_TO DO:_
No pictures belong in the copy. Reproduce exactly the lines beginning at the line containing "Click the Time" and continuing to the end of the entries below.

Collected data

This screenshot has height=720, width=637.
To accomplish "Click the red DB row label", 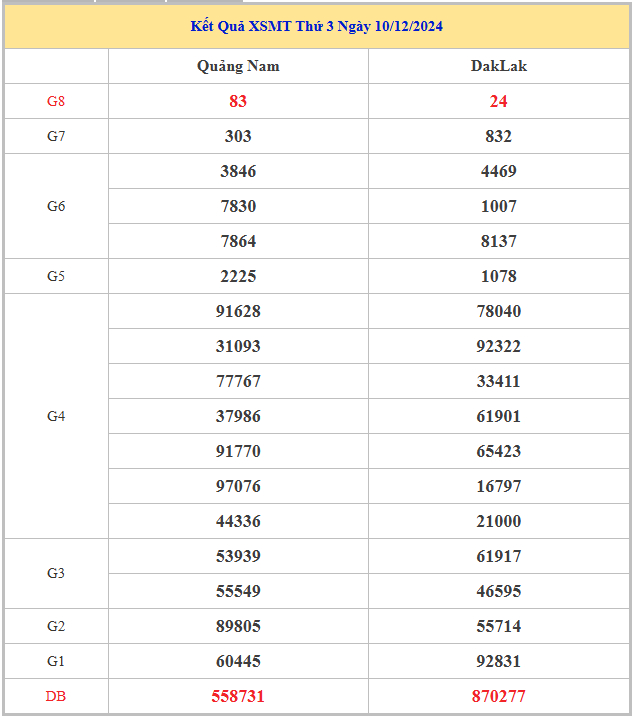I will (56, 696).
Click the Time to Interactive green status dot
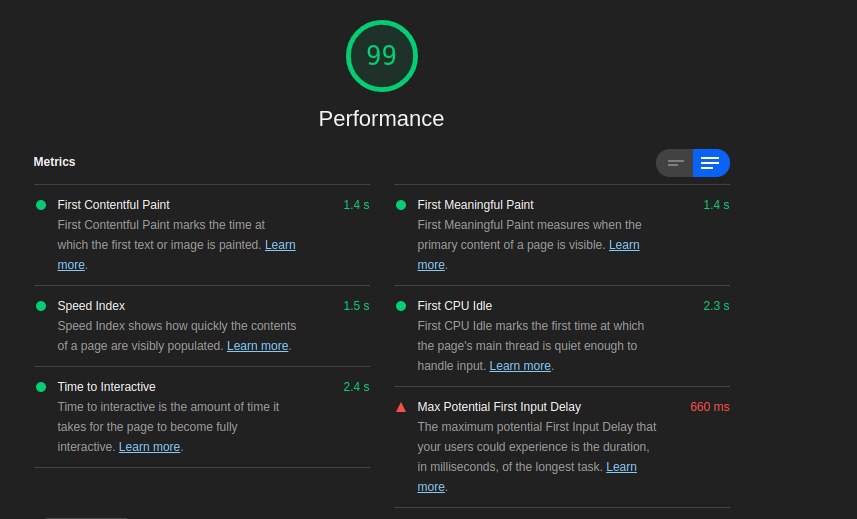 [41, 387]
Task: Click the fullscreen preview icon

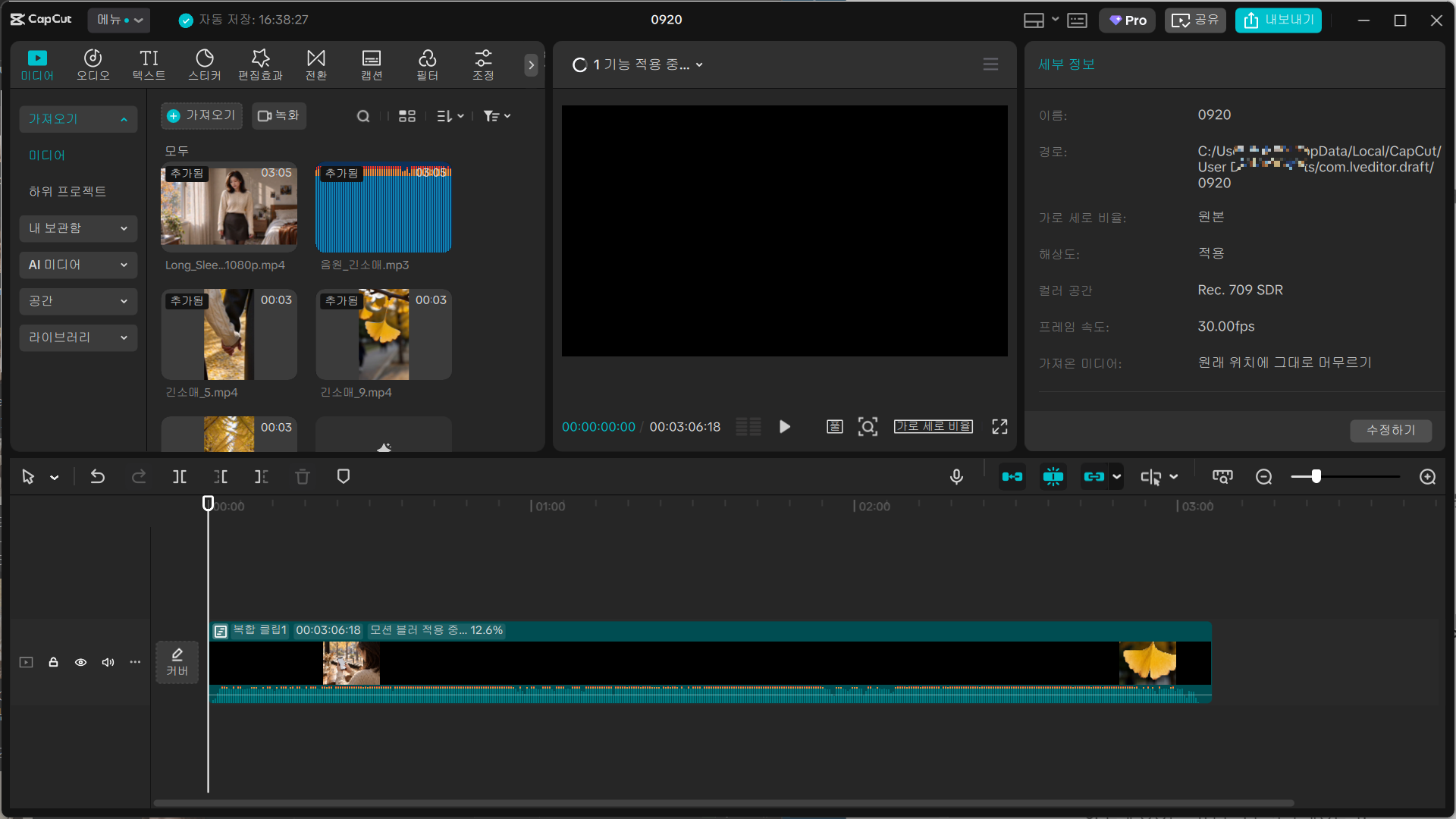Action: (x=1000, y=427)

_EXERCISE SOLUTION:_
Click the Time to Interactive green status dot
 [41, 387]
Task: Click the fullscreen preview icon

Action: (x=1000, y=427)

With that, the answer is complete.